Judit apagó el móvil y se levantó de la cama. Alisó la colcha para borrar las huellas de su cuerpo. Antes de salir, echó una última ojeada a la habitación. No resistía la comparación con el dormitorio de Regina, pero era bastante amplia, contaba con todo tipo de comodidades y estaba decorada en tonos asalmonados y verdes.

Pronto la ocuparía.

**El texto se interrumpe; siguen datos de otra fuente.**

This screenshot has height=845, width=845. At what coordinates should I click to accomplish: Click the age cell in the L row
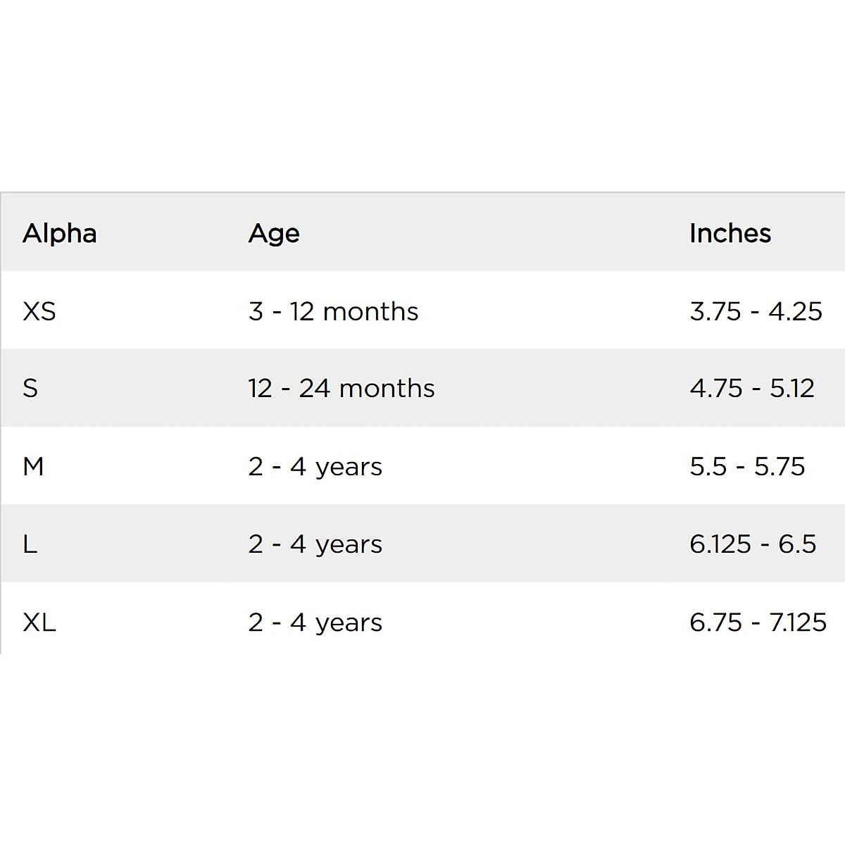315,544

Había tenido que improvisar un nuevo guión para empujar el desarrollo de los acontecimientos, pero el resultado de su encuentro con Regina sería el que había previsto desde el principio.

– Sí queréis sacar el libro, será mejor que me mandéis el proyecto de marketing y todo lo relativo a la campaña promocional hoy mismo. Y envía una copia a Blanca, quiero que lo vea antes de que tomemos la menor decisión.

Regina hablaba por teléfono con Amat, su editor, mientras se rascaba la cabeza con un bolígrafo, reclinada en el asiento contra la pared del estudio y con los pies sobre el escritorio. Odiaba que Alex profanara con sus zapatones la tapicería del sofá, pero tenía que reconocer que aquélla era una de sus posturas preferidas, y que, además, le complacía la admiración con que Judit parecía reaccionar ante su demostración de carácter. La joven se había detenido en plena labor y concentraba toda su atención en ella, dedicándole una de sus miradas especiales.

– Comprendo que no os toméis el mismo interés con este libro que el que pondríais en una novela inédita -reflejado su poderío en la expresión embelesada de Judit, Regina se crecía por momentos-, pero un poco más de entusiasmo sí que os lo agradecería. Di a tus niñas que despeguen el maldito culo de la silla.